The South African Border War - Operation Savannah comes to an end.

On 18 December, the SA campaign suffered yet another severe blow, white troops were captured by the MPLA/ Cubans.

Img source

It wasn't long before they had been flown to Nigeria and later Addis-Ababa and paraded before eager television cameras and thereby the rest of the world.

There would be no more denying by the South Africans that they had troops actually conducting a war in Angola.

Nobody had swallowed that, in the first place, but now there was irrefutable evidence.

Even the mothers, of the SA conscripted teenagers, would now know that their sons were bleeding and shedding blood in Angola.

The US could not openly be seen backing South African, due to its unpopular apartheid policies. The CIA had lost their team they were backing and had just witnessed the fall of Saigon. The Cubans were escalating their involvement to add to the USA nervousness.

There was to be no more open support from that area.

The objectives of Operation Savannah were largely "made up on the way". Many reasons have been given, but its hard to know what the purpose was, or was the purpose never clear from start to finish.

Below is a list of some of the reasons given for the interventions on foreign soil.

  • SA wanted to prevent a communist take over of Angola
  • SA wanted to prevent a build up of SWAPO in Angola
  • UNITA asked for help
  • The FNLA and the CIA had asked for help
  • SA wanted to win favor with a large power like the USA
  • etc.

Their initial excuse had been to protect their interests at the hydro electric dam, there they encountered Cuban troops supposedly for the first time.

They had also been assisting UNITA with training because UNITA was assisting them against SWAPO.

When UNITA was under attack the advisers there saw that UNITA would not survive without help. It was then that armor and troops got more heavily involved deep in Angola and the objectives just snowballed from there.

Some of the plans had been to capture territory in the south for UNITA and let the FNLA, with its CIA backing, take the capital, Luanda.

SA had initially planned to be out of the country before independence in mid-November.

When Luanda could not be reached before independence day and the FNLA were defeated at Quifangondo, UNITA asked for SA to extend its stay, to help it consolidate its gains before the Organisation for African Unity decision on the future of Angola.

Initially, it had appeared that the allied FNLA/Unita forces, supported by SA forces, could have conquered the whole of Angola, but without the FNLA and with the Cubans, pouring in by their thousands, this was becoming less likely.

Dr. Savimbi of UNITA insisted that he was only interested in controlling his traditional area and was determined to reach a settlement with the MPLA. The anti-communist forces maintained an 800km defensive front, in anticipation of an OAU-inspired political solution.

However with the OAU inability to act, South Africa decided to withdraw by January 1976.

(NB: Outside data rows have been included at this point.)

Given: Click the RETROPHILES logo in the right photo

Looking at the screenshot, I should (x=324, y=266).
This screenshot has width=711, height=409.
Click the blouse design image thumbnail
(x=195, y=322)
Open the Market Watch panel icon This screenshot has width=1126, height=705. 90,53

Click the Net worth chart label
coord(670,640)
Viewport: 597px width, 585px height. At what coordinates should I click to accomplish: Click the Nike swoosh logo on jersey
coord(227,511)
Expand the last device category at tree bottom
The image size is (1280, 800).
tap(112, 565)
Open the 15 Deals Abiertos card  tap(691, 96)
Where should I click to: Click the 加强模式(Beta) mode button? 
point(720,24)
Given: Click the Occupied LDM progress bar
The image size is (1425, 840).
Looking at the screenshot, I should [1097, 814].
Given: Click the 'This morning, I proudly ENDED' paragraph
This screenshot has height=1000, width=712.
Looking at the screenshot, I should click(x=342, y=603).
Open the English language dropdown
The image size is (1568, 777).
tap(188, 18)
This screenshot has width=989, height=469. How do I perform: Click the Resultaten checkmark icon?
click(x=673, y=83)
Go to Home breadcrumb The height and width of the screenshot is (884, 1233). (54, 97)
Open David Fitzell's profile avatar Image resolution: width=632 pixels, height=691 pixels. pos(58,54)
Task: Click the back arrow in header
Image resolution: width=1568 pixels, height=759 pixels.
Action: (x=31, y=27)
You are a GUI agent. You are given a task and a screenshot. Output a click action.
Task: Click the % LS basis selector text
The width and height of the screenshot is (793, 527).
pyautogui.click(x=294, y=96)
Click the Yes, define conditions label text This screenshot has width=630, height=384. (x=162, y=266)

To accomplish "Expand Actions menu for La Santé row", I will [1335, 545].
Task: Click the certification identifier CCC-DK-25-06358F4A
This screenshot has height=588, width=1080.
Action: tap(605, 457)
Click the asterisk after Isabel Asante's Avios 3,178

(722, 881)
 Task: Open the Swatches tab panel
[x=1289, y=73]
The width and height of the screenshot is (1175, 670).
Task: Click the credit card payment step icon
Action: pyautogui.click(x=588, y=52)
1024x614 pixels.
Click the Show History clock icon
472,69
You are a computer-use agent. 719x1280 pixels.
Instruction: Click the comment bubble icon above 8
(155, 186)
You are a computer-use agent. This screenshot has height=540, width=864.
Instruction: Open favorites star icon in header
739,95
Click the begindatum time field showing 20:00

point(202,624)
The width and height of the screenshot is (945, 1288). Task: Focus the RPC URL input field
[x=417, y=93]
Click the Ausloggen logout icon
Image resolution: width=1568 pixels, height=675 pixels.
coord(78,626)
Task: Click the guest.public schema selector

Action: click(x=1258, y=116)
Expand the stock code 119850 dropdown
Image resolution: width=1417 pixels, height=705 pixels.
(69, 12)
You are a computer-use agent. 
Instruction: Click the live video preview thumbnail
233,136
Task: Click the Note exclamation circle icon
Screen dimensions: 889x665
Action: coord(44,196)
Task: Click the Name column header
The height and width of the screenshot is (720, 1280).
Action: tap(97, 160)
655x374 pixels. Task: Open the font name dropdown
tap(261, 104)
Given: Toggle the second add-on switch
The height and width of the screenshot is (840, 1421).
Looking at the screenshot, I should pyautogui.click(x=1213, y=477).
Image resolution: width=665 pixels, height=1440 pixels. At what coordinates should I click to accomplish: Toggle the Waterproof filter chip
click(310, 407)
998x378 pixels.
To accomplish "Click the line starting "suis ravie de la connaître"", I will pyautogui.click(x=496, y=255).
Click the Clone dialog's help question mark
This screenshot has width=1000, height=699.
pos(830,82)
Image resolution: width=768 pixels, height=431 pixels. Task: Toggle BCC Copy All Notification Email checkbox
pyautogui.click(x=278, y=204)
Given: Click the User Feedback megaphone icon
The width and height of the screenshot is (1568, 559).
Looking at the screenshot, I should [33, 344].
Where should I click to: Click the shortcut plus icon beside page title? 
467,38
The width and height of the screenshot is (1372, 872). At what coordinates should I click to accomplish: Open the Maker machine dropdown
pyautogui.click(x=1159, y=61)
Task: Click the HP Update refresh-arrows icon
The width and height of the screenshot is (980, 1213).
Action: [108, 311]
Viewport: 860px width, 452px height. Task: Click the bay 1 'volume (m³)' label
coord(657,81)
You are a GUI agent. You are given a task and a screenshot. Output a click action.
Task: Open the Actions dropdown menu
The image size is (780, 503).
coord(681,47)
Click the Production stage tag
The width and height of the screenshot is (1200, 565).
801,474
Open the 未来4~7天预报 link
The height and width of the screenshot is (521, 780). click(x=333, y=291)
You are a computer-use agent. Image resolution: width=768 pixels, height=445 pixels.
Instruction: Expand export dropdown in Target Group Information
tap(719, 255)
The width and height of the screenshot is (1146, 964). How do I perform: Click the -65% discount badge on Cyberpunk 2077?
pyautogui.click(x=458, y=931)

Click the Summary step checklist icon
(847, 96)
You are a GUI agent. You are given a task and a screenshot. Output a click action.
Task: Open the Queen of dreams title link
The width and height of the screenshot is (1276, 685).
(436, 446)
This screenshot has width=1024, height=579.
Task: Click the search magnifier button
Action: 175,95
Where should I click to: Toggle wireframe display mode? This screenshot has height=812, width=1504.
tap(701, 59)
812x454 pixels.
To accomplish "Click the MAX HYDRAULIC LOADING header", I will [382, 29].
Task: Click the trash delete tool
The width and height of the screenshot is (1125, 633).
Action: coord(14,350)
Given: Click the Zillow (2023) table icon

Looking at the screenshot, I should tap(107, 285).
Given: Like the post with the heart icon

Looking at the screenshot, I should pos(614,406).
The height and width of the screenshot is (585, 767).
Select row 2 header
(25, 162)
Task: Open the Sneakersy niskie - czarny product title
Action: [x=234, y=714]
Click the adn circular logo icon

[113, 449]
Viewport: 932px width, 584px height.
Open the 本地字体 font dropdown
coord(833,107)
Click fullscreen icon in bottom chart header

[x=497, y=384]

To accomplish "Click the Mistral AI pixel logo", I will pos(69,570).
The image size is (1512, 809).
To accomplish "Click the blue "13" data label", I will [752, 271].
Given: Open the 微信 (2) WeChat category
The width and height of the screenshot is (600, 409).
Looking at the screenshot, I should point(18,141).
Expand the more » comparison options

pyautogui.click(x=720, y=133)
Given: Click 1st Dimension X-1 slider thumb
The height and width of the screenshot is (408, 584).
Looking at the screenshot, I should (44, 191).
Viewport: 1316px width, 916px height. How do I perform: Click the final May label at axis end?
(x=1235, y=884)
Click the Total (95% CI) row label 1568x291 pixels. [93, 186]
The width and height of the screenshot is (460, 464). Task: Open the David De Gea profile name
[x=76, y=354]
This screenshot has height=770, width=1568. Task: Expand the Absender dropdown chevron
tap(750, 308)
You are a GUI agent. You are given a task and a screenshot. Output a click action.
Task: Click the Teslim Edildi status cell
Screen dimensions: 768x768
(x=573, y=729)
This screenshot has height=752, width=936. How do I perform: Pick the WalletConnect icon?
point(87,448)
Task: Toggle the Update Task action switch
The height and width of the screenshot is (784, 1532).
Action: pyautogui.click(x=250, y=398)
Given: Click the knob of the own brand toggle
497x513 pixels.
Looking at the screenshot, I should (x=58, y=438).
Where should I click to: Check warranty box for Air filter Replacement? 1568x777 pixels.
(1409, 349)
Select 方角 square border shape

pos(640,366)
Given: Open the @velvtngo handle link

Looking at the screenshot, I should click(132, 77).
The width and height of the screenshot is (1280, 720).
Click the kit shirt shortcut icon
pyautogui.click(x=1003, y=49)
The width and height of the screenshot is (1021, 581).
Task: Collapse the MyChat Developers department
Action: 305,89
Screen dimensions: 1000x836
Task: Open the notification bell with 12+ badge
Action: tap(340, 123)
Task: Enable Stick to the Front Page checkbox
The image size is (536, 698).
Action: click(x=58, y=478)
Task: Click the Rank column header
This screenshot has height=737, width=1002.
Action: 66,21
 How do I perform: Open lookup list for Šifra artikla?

In fact that decision had already been taken before the battle of bridge 14. Orders had already been sent not to take the bridge but by the time they arrived at the front the battle had already commenced.

The bloody battles of mid-December, the bloodiest so far, in which many hundreds of lives were taken, we completely unnecessary.

SA had already decided to de-escalate its involvement, not wanting to be sucked into the increasing chaos that was busy enveloping Angola.

It was the start of one of Africa's bloodiest civil wars, which would rage for almost 30 years and cost over half a million lives.

Those bloody December battles clearly demonstrated that this was no longer going to be a walk in the park, as it had been pretty much, from an SA perspective, up till now.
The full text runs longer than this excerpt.